_Data lines_.
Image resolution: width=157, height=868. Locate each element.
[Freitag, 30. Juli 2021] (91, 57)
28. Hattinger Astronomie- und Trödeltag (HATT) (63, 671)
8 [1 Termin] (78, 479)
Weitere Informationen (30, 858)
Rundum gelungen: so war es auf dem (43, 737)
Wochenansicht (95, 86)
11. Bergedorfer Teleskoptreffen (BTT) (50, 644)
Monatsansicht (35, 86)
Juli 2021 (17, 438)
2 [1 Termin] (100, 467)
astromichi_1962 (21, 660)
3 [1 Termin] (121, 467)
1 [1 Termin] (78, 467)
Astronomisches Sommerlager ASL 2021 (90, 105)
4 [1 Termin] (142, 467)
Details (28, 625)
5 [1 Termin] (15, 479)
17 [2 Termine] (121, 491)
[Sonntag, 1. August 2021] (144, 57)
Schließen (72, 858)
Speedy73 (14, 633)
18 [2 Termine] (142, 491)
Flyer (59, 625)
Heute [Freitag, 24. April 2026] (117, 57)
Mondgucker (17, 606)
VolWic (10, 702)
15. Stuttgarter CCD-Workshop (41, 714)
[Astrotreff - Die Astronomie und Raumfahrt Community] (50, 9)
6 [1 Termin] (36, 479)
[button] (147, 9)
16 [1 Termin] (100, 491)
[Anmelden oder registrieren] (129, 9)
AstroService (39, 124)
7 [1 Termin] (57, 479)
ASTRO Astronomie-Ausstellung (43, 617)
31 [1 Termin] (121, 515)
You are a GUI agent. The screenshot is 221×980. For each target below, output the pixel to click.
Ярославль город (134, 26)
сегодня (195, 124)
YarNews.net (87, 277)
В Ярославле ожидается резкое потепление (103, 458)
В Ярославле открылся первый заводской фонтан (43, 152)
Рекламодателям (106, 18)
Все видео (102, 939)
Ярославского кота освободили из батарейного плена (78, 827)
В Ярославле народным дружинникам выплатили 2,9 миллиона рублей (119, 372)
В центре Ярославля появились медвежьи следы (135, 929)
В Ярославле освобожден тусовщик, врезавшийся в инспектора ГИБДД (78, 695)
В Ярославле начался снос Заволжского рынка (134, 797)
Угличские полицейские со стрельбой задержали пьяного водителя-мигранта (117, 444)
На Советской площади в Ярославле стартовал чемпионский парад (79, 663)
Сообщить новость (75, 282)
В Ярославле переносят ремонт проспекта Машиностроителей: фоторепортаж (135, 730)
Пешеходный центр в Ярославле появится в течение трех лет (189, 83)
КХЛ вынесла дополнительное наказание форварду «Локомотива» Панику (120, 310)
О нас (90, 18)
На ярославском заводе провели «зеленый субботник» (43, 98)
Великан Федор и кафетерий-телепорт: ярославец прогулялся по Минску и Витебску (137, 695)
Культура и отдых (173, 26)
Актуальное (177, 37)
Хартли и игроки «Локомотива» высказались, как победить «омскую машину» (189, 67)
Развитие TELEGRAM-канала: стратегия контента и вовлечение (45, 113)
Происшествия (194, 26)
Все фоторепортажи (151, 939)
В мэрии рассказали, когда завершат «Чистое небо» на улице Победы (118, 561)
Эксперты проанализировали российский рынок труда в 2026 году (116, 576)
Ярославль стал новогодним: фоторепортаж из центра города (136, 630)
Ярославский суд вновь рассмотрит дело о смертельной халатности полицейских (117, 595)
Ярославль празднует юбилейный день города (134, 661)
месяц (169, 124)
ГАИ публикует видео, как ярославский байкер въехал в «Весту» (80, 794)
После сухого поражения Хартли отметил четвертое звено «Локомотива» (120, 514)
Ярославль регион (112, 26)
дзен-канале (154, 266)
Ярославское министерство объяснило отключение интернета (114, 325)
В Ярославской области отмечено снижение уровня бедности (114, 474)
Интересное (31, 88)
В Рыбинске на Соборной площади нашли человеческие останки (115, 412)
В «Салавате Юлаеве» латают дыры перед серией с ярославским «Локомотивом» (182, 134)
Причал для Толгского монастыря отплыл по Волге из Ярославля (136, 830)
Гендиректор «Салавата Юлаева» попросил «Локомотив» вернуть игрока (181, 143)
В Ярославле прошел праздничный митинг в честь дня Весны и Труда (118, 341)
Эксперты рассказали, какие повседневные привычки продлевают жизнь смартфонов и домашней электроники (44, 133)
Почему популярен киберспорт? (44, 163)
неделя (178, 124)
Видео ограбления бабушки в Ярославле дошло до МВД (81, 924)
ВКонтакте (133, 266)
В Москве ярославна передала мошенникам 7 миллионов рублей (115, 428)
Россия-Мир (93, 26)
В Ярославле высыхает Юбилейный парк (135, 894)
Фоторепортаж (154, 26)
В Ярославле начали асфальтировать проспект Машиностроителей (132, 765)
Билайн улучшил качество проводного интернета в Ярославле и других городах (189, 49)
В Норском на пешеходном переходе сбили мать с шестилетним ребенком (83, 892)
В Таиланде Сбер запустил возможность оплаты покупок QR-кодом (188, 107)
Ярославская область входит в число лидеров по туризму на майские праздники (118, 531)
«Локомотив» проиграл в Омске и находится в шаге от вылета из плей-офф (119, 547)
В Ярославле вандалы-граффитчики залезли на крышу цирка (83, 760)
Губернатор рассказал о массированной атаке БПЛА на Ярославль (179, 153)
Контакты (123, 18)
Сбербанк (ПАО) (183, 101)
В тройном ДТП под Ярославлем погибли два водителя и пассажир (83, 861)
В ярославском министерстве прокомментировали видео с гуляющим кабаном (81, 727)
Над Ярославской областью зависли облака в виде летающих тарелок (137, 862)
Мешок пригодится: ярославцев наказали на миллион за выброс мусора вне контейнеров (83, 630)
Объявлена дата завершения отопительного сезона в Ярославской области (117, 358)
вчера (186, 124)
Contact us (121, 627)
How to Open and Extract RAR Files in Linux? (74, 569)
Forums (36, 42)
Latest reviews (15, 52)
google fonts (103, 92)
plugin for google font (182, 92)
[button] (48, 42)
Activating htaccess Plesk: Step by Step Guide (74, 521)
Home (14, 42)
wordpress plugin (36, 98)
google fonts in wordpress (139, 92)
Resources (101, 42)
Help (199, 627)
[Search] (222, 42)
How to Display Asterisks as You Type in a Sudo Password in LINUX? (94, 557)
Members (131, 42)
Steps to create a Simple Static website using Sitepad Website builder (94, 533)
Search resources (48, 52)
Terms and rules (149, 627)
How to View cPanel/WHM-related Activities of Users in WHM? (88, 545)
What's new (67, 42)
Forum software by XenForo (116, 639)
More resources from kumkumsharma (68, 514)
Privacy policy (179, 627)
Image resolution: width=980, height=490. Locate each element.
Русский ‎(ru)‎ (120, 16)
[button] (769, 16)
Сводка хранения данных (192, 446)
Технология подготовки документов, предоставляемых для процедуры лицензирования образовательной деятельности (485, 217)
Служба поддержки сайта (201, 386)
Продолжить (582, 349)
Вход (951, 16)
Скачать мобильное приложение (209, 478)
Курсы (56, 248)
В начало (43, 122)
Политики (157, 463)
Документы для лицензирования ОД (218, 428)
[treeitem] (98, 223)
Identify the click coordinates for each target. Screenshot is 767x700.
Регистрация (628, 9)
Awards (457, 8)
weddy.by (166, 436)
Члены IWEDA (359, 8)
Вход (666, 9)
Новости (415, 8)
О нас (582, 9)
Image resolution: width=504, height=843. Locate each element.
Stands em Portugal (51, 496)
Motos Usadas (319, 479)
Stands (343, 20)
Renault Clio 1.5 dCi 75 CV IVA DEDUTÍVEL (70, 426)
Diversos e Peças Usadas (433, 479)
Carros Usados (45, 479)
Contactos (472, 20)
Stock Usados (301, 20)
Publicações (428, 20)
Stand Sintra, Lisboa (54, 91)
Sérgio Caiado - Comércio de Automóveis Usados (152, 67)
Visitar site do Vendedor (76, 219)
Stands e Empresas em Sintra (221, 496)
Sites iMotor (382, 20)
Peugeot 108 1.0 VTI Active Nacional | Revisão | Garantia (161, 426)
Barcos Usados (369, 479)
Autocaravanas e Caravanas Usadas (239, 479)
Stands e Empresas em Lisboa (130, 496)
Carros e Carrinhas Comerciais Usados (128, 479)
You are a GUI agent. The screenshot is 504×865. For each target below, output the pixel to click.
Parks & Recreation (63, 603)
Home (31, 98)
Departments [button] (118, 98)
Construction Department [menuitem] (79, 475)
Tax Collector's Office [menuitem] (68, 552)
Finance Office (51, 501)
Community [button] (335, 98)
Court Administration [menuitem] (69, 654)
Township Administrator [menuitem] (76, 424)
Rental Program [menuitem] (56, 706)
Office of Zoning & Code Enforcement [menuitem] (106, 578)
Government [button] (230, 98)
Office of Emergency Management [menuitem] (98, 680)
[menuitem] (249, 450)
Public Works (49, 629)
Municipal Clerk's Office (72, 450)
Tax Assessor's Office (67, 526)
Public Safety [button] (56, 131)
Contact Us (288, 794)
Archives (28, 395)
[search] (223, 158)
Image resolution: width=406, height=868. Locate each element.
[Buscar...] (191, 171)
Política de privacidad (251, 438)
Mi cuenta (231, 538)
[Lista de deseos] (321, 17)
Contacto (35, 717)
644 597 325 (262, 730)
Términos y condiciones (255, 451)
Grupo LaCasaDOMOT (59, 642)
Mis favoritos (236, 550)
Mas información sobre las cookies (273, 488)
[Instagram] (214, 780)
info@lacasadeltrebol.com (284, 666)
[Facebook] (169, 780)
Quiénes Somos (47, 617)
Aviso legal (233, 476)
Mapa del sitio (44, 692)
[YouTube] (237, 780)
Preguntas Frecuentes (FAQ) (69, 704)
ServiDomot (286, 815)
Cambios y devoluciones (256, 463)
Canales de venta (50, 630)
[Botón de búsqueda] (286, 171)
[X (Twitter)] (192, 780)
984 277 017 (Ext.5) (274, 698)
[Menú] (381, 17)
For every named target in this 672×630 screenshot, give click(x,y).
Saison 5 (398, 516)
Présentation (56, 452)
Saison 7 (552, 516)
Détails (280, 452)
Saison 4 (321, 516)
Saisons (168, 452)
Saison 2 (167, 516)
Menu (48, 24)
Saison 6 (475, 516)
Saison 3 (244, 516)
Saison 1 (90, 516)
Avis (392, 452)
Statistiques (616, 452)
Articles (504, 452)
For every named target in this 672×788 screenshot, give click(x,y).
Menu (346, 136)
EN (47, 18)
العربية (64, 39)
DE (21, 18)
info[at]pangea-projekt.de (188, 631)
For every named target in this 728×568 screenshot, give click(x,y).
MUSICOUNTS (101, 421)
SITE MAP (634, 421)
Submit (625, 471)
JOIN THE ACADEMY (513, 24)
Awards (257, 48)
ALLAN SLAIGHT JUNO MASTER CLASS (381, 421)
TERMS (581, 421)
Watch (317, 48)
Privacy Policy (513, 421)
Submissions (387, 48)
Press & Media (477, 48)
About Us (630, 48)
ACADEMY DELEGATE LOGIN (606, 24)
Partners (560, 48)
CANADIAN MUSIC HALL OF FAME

_Required work_.
Print the lines from the one containing "Stands e Empresas em Lisboa (130, 496)" through the one containing "Community [button] (335, 98)", inclusive, reproducing each one verbatim.

_The reply_.
Stands e Empresas em Lisboa (130, 496)
Carros e Carrinhas Comerciais Usados (128, 479)
You are a GUI agent. The screenshot is 504×865. For each target below, output the pixel to click.
Parks & Recreation (63, 603)
Home (31, 98)
Departments [button] (118, 98)
Construction Department [menuitem] (79, 475)
Tax Collector's Office [menuitem] (68, 552)
Finance Office (51, 501)
Community [button] (335, 98)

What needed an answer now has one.